Summary of all notes: "Deep Learning" Flower Book-Summary of Reading Notes
"Deep Learning" PDF free download: "Deep Learning"
CNN is a neural network designed to process data with a similar grid structure.
One, convolution calculation
2. Motivation
Convolution operations help improve machine learning systems through three important ideas:
- Sparse interactions
- Parameter sharing: refers to using the same parameters in multiple functions of a model.
- Equivariant representations
Three, pooling
The pooling function uses the overall statistical characteristics of adjacent outputs at a certain location to replace the output of the network at that location. The max pooling function gives the maximum value in the adjacent rectangular area.
Fourth, convolution and pooling as an infinitely strong prior
Whether a prior is considered strong or weak depends on the degree of concentration of the probability density in the prior.

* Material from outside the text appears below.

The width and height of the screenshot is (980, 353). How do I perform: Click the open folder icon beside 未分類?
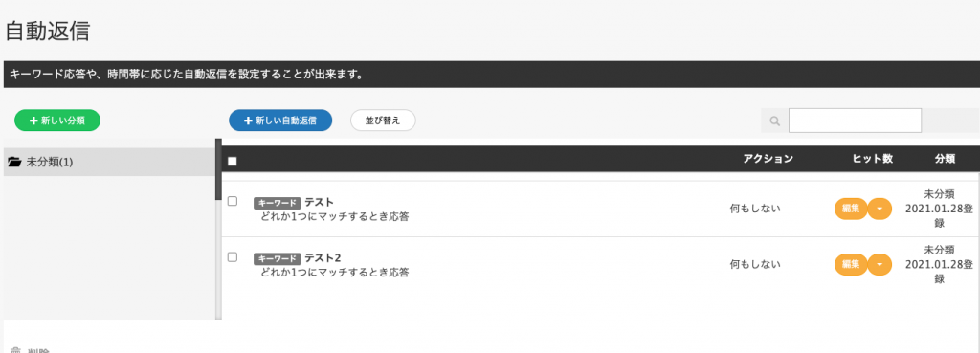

Weak priors have high entropy values, such as Gaussian distribution with large variance. Such a priori allows the data to have more or less freedom to change the parameters. Strong priors have low entropy values, such as Gaussian distribution with small variance. Such a priori plays a more active role in determining the final value of the parameter.
Thinking of convolutional neural networks as fully connected networks with infinitely strong priors can help us gain a better insight into how convolutional neural networks work.
- One of the key insights is that convolution and pooling can lead to underfitting.
- Another key insight is that when we compare the statistical learning performance of convolution models, we can only use other convolution models in the benchmark as the object of comparison.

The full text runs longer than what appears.